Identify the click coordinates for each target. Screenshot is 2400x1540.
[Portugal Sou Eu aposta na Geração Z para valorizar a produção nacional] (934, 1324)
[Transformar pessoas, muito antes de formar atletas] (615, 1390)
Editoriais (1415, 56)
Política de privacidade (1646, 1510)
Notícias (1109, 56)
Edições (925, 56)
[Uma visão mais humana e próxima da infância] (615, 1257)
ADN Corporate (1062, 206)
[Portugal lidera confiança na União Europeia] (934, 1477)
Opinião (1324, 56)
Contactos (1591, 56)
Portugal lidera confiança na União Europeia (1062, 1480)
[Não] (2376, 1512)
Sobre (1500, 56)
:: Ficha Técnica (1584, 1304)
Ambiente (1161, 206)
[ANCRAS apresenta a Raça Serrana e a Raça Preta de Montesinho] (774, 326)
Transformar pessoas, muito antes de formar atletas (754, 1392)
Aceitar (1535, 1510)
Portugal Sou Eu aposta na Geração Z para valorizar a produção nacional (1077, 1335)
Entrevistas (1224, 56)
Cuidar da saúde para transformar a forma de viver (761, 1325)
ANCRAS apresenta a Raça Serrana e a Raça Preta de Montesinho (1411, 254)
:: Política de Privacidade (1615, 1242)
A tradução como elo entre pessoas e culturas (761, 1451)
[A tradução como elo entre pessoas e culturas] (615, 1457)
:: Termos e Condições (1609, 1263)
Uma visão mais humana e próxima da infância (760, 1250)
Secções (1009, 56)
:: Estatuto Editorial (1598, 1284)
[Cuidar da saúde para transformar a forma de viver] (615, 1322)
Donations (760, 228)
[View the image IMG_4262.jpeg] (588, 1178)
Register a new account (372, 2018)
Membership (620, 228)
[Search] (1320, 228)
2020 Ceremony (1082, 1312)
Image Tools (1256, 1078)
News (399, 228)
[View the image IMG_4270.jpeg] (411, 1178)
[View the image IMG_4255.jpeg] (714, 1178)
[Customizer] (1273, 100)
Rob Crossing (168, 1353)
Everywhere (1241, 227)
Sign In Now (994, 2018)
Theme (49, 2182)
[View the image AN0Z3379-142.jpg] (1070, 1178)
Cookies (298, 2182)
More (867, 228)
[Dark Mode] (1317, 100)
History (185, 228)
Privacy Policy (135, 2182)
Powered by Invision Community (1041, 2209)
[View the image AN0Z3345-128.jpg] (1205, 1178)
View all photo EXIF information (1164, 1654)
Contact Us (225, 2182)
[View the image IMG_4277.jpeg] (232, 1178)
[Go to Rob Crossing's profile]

——

> Problem requirements: Extract from the listing above the lines between the line containing "Entrevistas (1224, 56)" and the line containing "[Search] (1320, 228)", keeping both of those lines. Output nothing else.

> Completed exercise:
Entrevistas (1224, 56)
Cuidar da saúde para transformar a forma de viver (761, 1325)
ANCRAS apresenta a Raça Serrana e a Raça Preta de Montesinho (1411, 254)
:: Política de Privacidade (1615, 1242)
A tradução como elo entre pessoas e culturas (761, 1451)
[A tradução como elo entre pessoas e culturas] (615, 1457)
:: Termos e Condições (1609, 1263)
Uma visão mais humana e próxima da infância (760, 1250)
Secções (1009, 56)
:: Estatuto Editorial (1598, 1284)
[Cuidar da saúde para transformar a forma de viver] (615, 1322)
Donations (760, 228)
[View the image IMG_4262.jpeg] (588, 1178)
Register a new account (372, 2018)
Membership (620, 228)
[Search] (1320, 228)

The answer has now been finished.